--- START OF Given information ---

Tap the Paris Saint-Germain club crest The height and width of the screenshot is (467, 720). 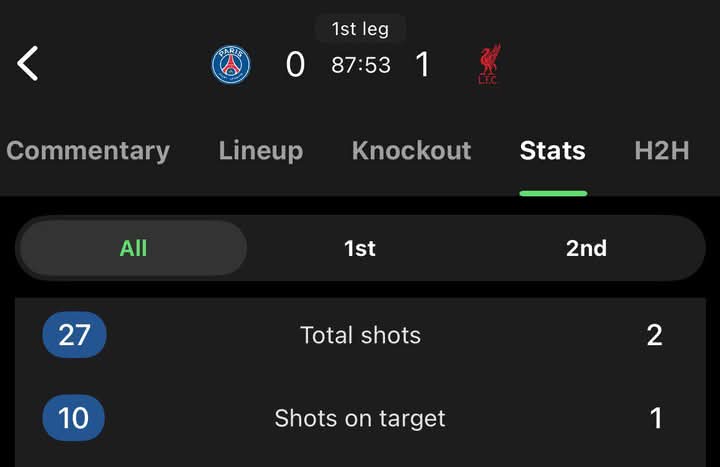coord(231,65)
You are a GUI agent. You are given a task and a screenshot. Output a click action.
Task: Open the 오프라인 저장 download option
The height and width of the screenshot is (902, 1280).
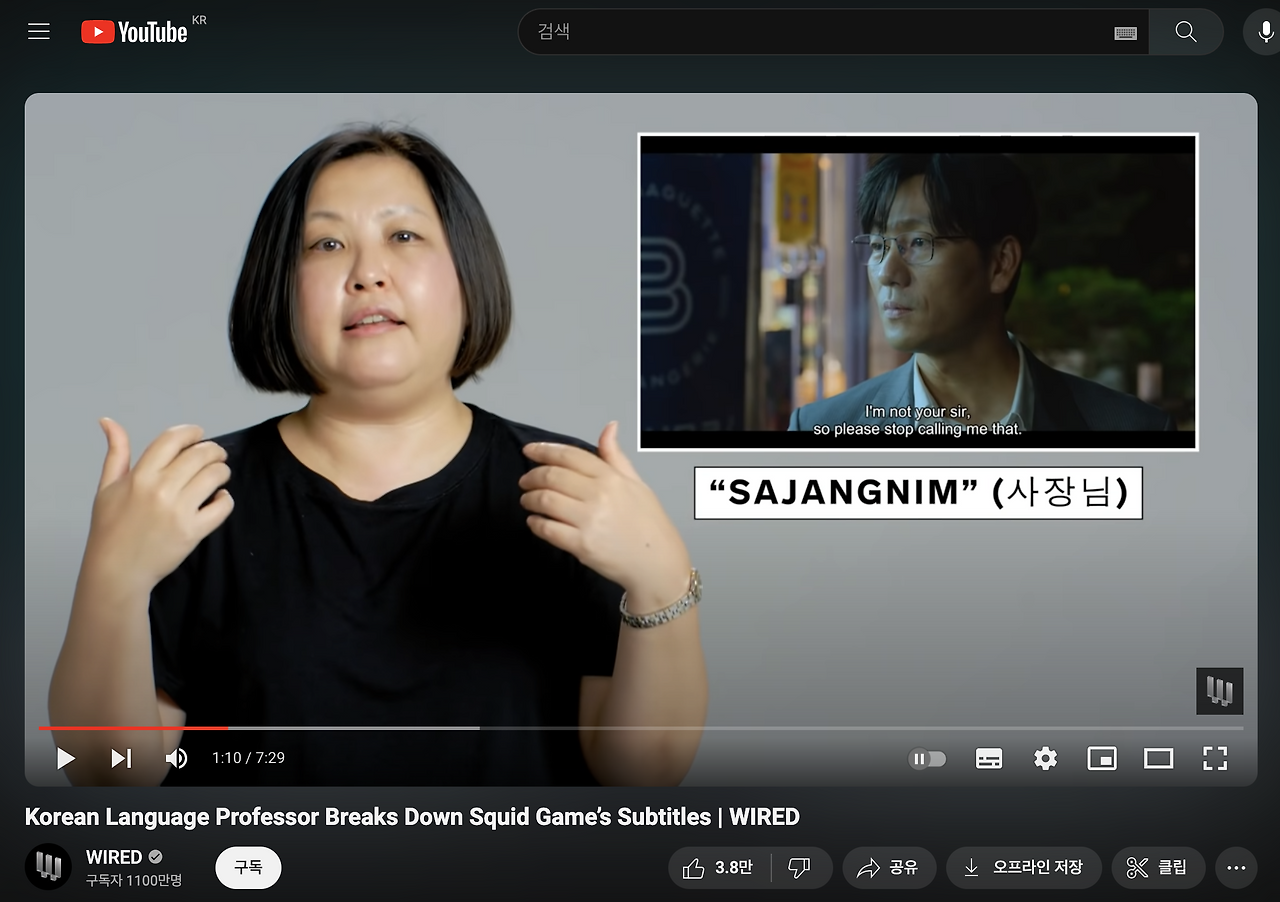(x=1023, y=868)
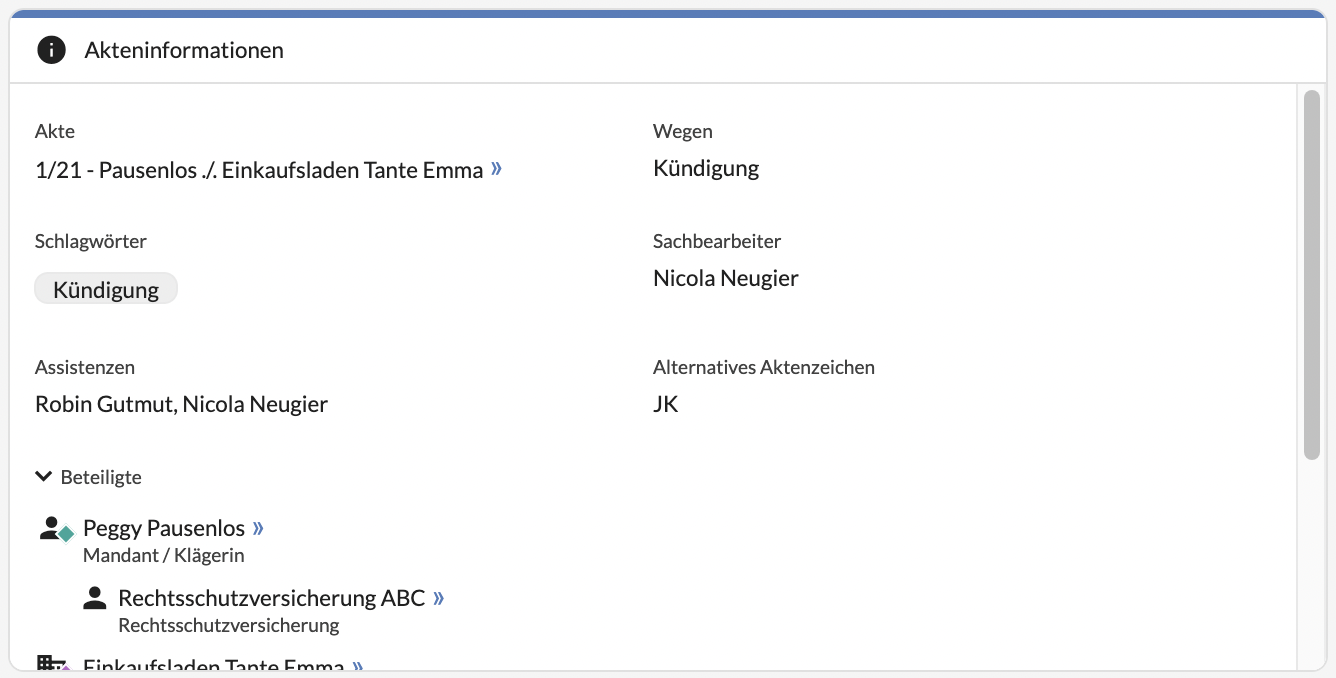Click the Assistenzen value Robin Gutmut
Screen dimensions: 1336x678
[104, 404]
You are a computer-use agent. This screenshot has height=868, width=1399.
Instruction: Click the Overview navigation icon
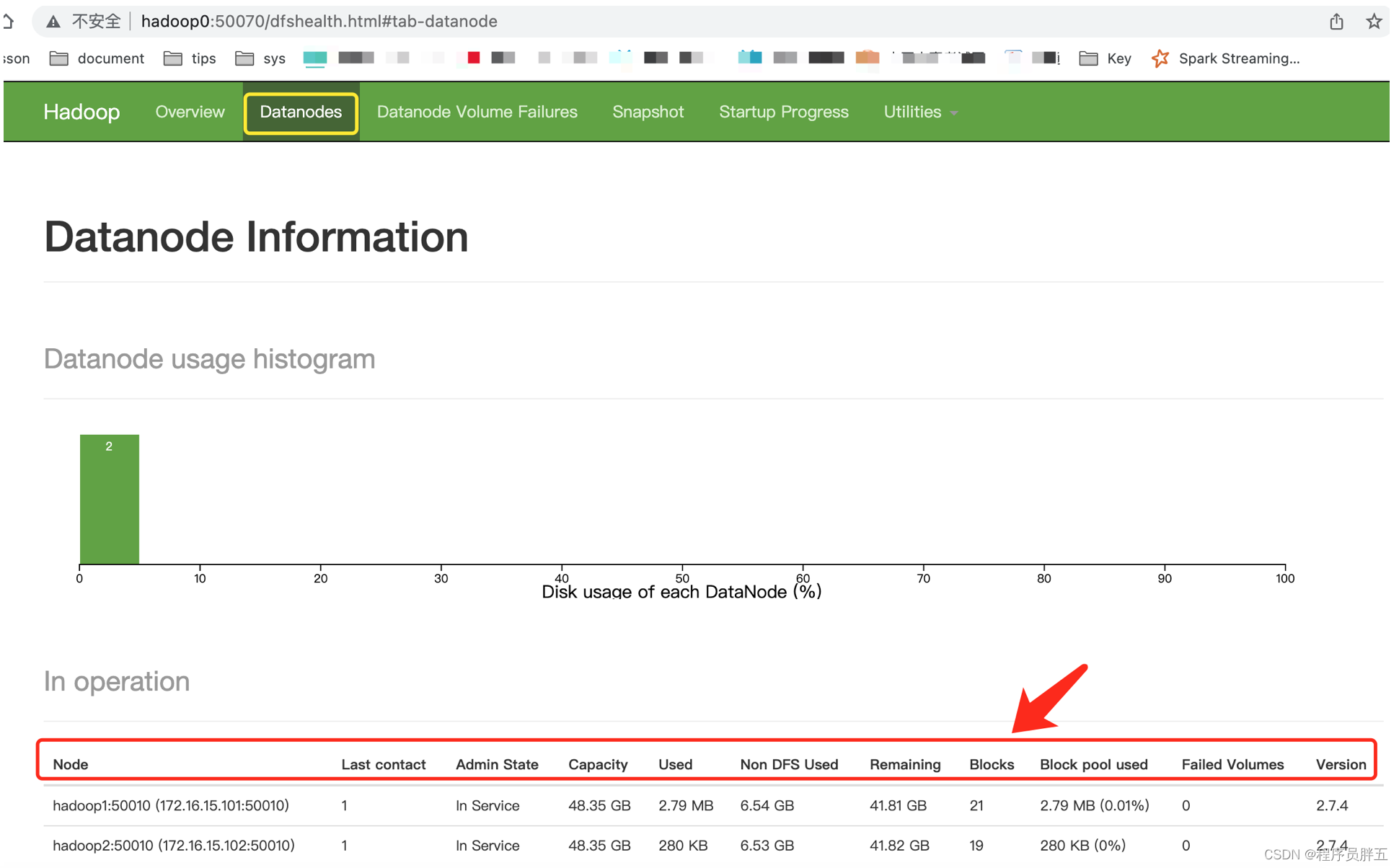(190, 112)
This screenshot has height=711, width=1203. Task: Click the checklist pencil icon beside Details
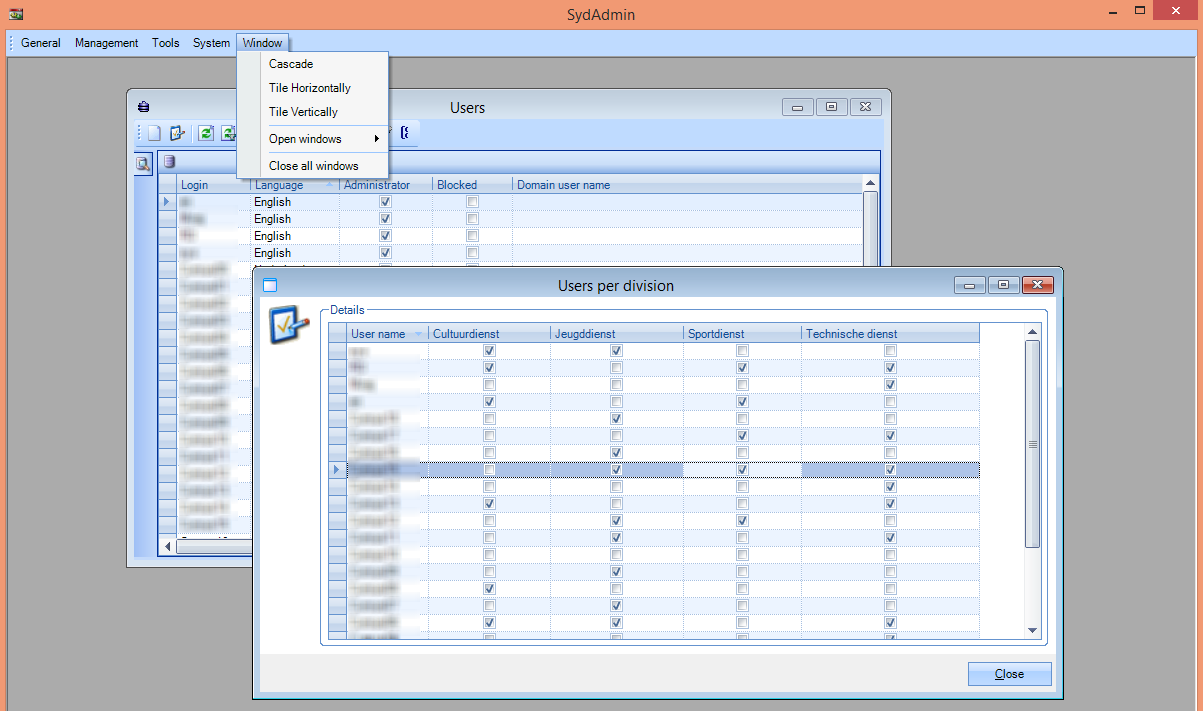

--- END OF Given information ---

Goal
Pull out each line of the records that contains the word "agent" and copy it unchanged.

Worked answer
You are a GUI agent. You are given a task and a screenshot. Output a click action.
You are a computer-use agent. This screenshot has height=868, width=1399.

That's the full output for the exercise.